After a week in which benchmark oil prices gained more than they have in any five-day period since 2009, some observers were ready to call a bottom to the market.
But others are not so sure that the rally will last.
North Sea Brent crude futures started the week at about US$50 a barrel and ended the week nearly 16 per cent higher at $57.80.
But it seemed that as many professional market watchers were calling the rally a “dead cat bounce” as were calling it a turning point after the severe drubbing that had pushed prices down by 60 per cent from a high last summer above $115 a barrel to their low of just above $46.50 in the middle of last month.
A survey of 32 market prognosticators by Bloomberg News last week found that they were almost evenly split between those who forecast oil prices to rise over the next month and those who expected them to fall.
The chiefs of the world’s biggest oil companies typically steer clear of market forecasting, and BP’s Bob Dudley hedged his bets last week when he was asked for his views, following the company’s fourth-quarter results in which full-year profit fell 10 per cent and this year’s projected capital expenditure was slashed.
But he did paint a fairly gloomy picture. “It feels like 1986 to me, where the price dropped at that time from $40 to $9 a barrel and then stayed down for quite some time,” Mr Dudley said. “I think this is quite serious.”
Some of the bearish signs that Mr Dudley pointed to included the fact that China was growing more slowly than it had been for some time, that oil inventories were filling up around the world and there is an increasing amount being stored now in giant ships by traders hoping that prices rise later in the year.
“When, traditionally, that happens it can go on for quite a while. So for us the prudent way to manage the company is to plan on one, two, three years and rebase so that we can balance our resources and use of funds at $50” a barrel of oil.
While that is an authoritative voice counselling caution, Mr Dudley repeatedly emphasised that he was not making a prediction. Oil company executives have no better track record at predicting oil prices — at least publicly — than most. That is why they do not like to predict publicly.
Traders, on the other hand, like to voice their predictions often and loudly.
Andrew Hall — the head of one of the world’s oldest commodities trading firms, Phibro, and a $4 billion hedge fund, Astenbeck — has been telling his investors that oil will rebound to between $70 and $80 a barrel “in the long run”, a bullish sentiment he reiterated last week.
"There have been two constants of the oil market," he wrote. "The first is that demand always grows. The second is that supply from existing resources always falls because of depletion."
That is certainly true, but timing, as Mr Hall knows, is the key to profits versus losses.
So apart from futures trading, what were the important signs in the market last week?
Saudi Arabia, the world’s largest crude exporter, cut the official selling price for its Arab Light crude for Asian buyers by 90 cents to a discount of $2.30 below the Middle East benchmark, the lowest price in nearly a decade and a half.
Others, including Iraq, Iran, Kuwait and the UAE, will almost certainly follow suit. The price war that gave the oil bear market impetus at the end of last summer is still being waged.
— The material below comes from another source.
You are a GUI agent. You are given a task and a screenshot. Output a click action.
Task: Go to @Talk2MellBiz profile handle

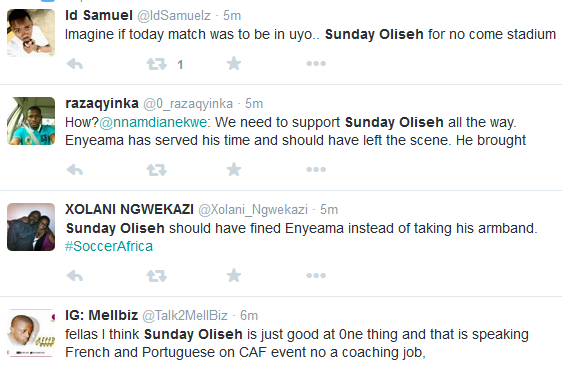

On the other hand, oil rig use in the US declined by another record amount, suggesting that the Saudi Arabian-led strategy of choking off the burgeoning US shale oil supply was working. According to the oil services company Baker Hughes, the US oil rig count fell 83 to 1,140, bringing the cumulative decline to 435 in the past nine weeks.
What to conclude at this point? Tom Pugh of Capital Economics reckons the markets will teeter back and forth just a little bit higher than where they finished the week.
“We estimate that an oil price of about $60 to $70 per barrel is high enough to prevent a collapse in US shale and other oil industries and allow production to increase to match increased demand,” he said at the end of last week. “But it would also be low enough to prevent a repeat of the massive increases in production we have seen over the last few years.”
What seems certain, however, is uncertainty. “Of course, oil prices will be extremely volatile over the next year,” he said.